Although the entries contain pictures, only their text goes into the copy, set down exactly.

(Source records)
········

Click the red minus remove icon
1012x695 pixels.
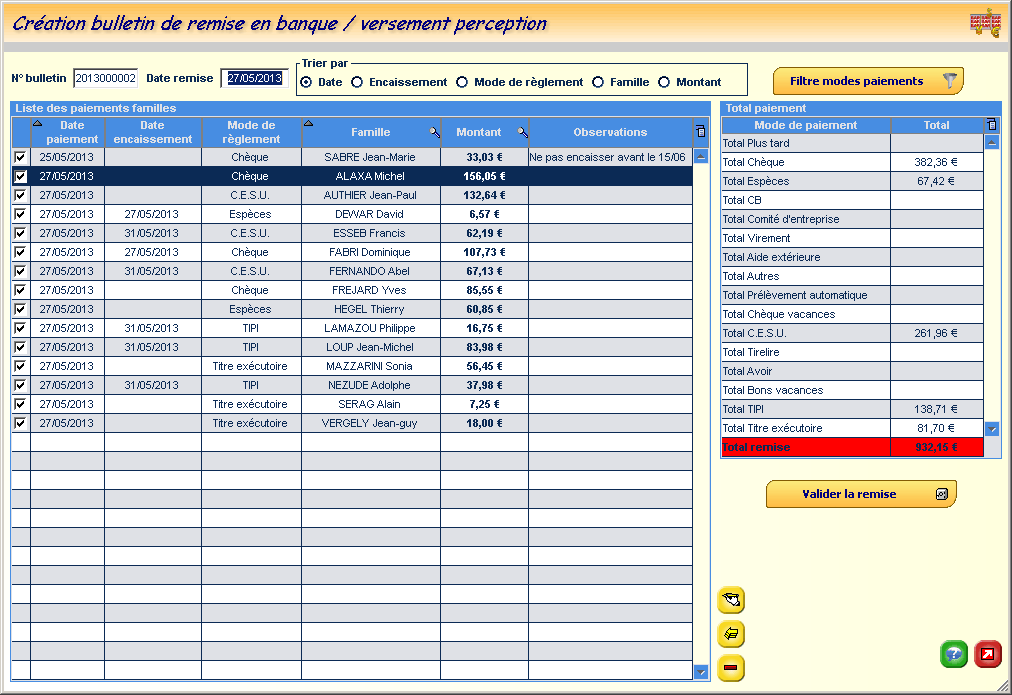click(x=731, y=668)
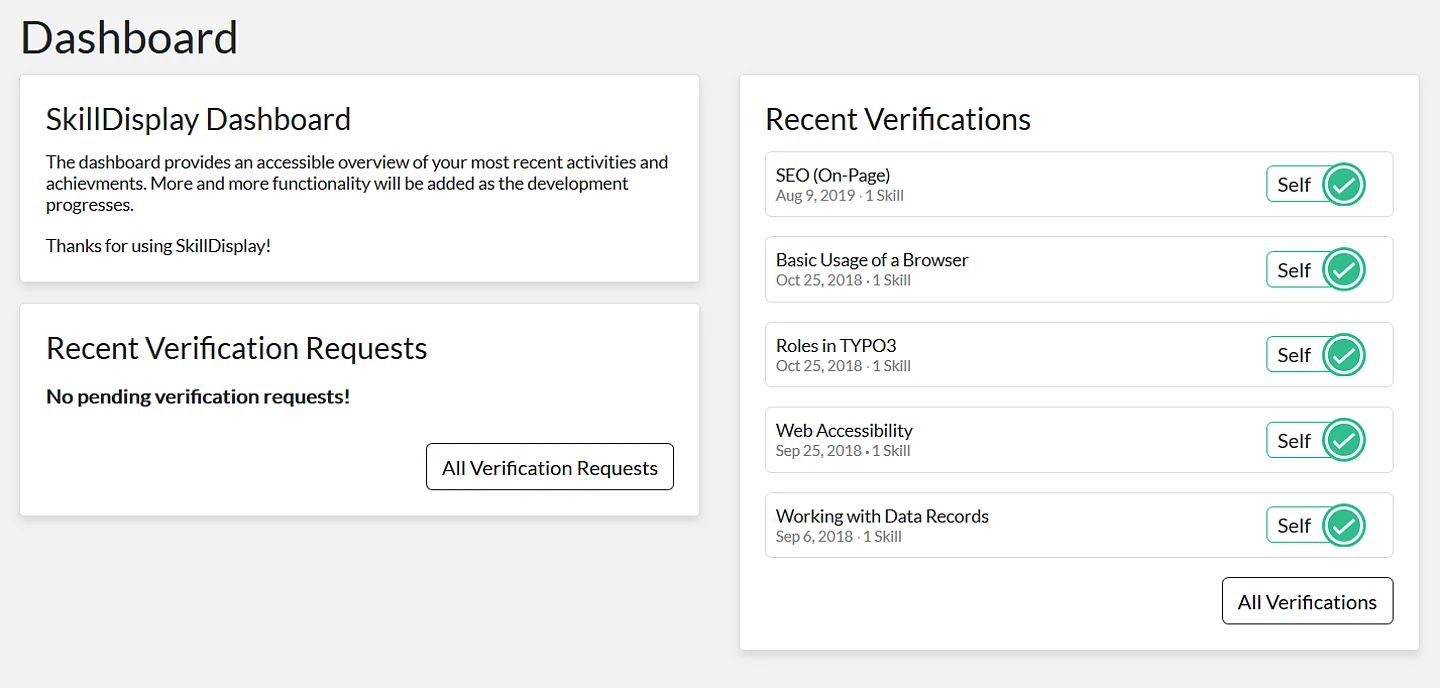
Task: Open the Web Accessibility verification title
Action: tap(844, 431)
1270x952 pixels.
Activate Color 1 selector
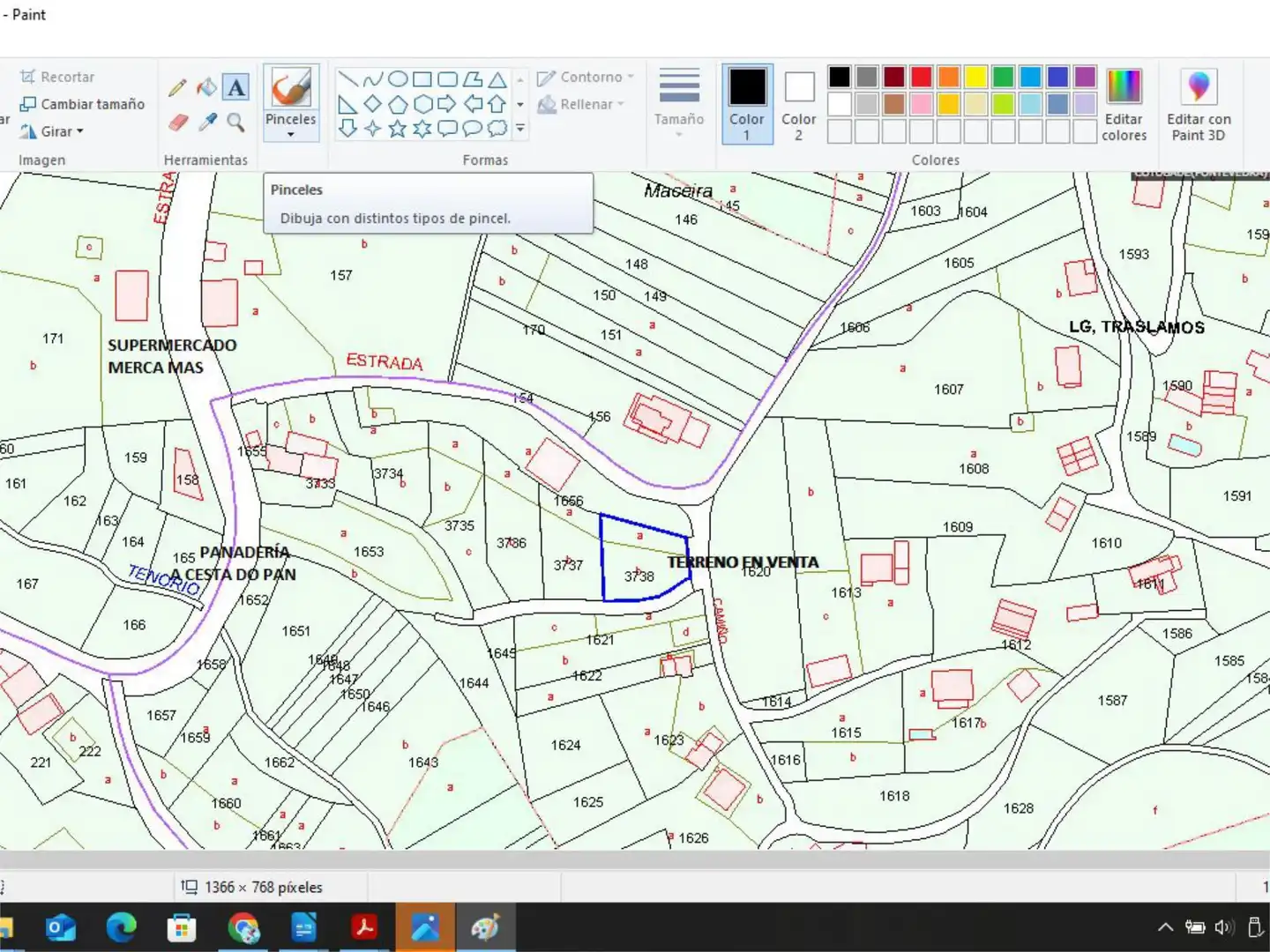tap(747, 104)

········

Answer section:
Click the red minus remove icon
1012x695 pixels.
click(x=731, y=668)
Task: Open the Web Accessibility verification title
Action: tap(844, 431)
1270x952 pixels.
Activate Color 1 selector
tap(747, 104)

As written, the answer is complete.